▶ [What is required]
Leaving out every picture, copy the lines of the material below exactly, from the line containing "581x353 pixels." through the line containing "favorite heart on".

▶ [Material provided]
........
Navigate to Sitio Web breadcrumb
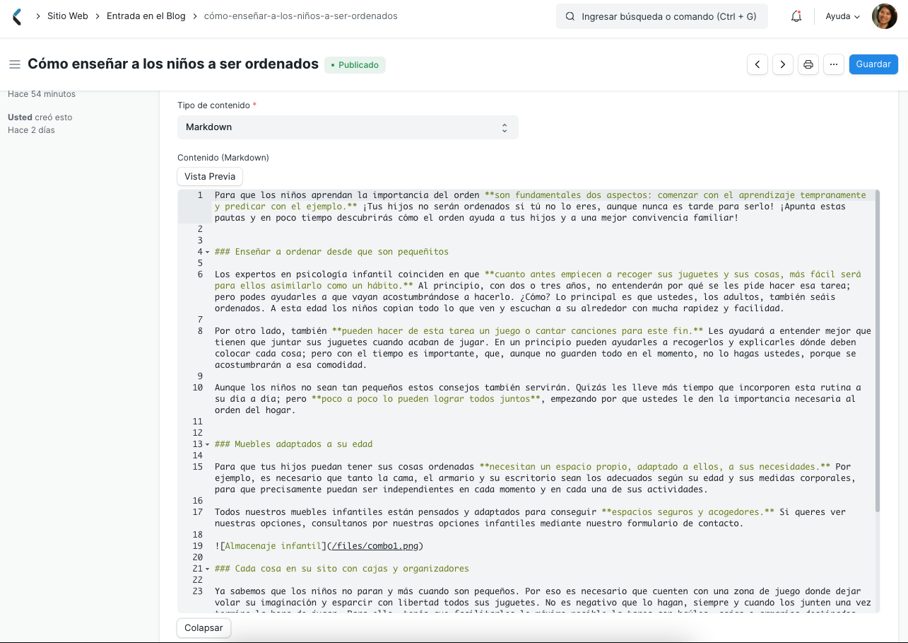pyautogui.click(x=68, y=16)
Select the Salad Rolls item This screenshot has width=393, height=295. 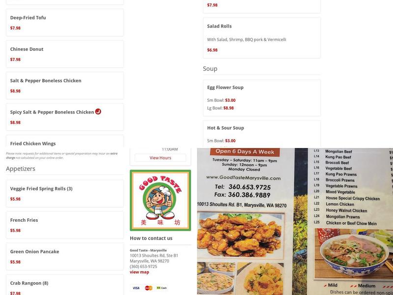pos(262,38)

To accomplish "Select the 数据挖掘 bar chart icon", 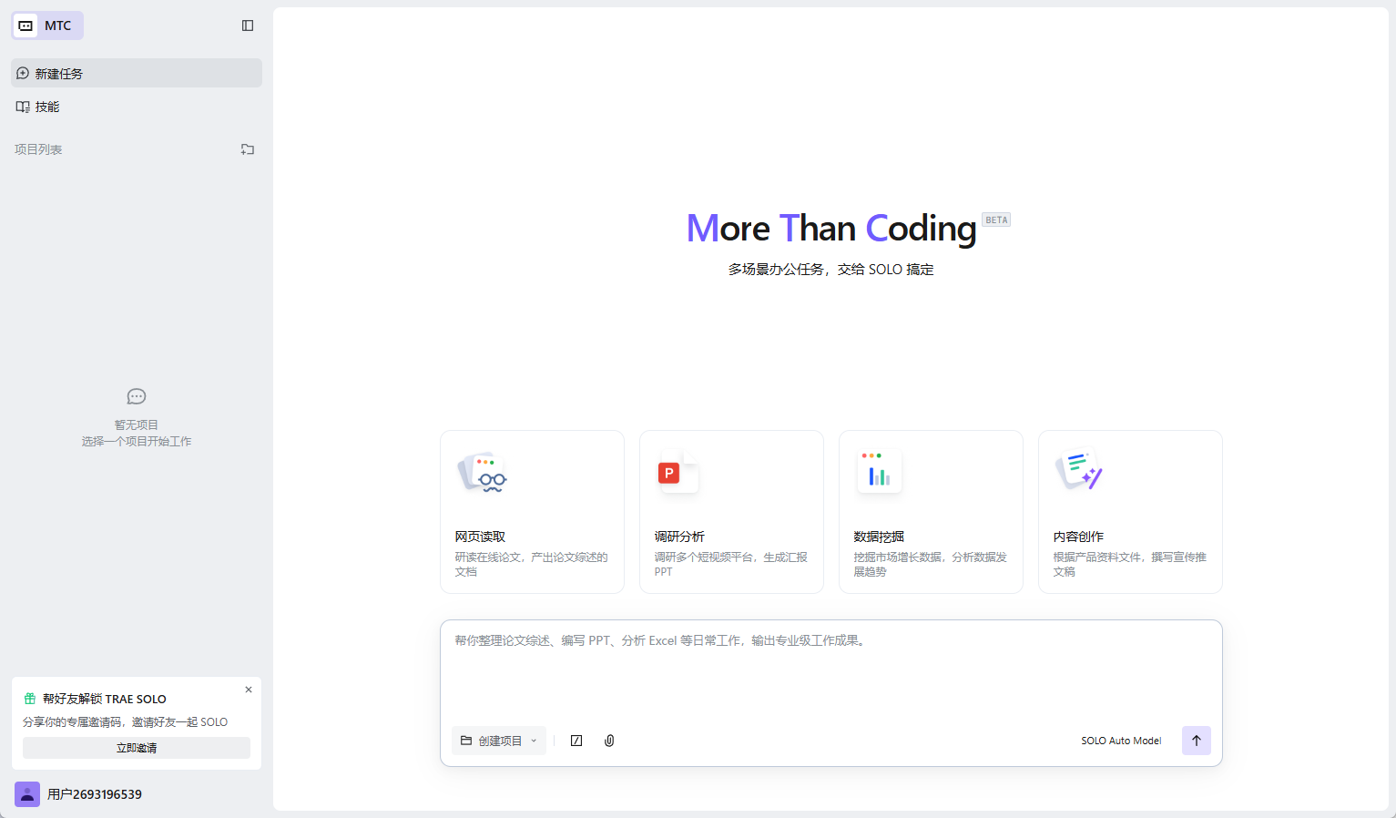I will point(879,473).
........
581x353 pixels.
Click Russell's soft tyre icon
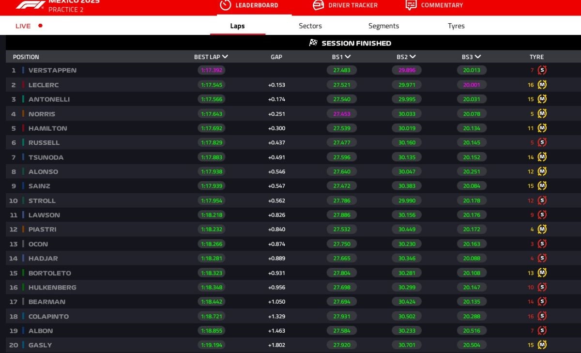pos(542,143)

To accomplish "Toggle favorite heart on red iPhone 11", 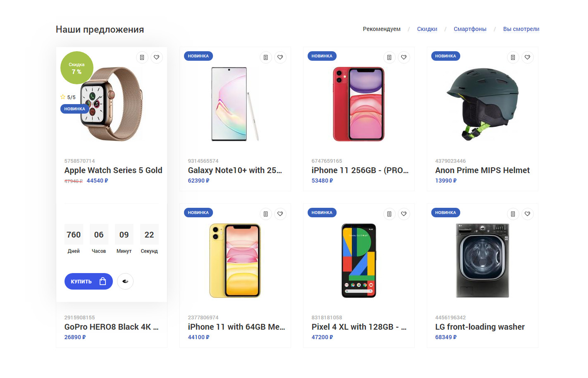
........
▶ [Written answer]
581x353 pixels.
Click Russell's soft tyre icon
pos(542,143)

To accomplish "Toggle favorite heart on red iPhone 11", 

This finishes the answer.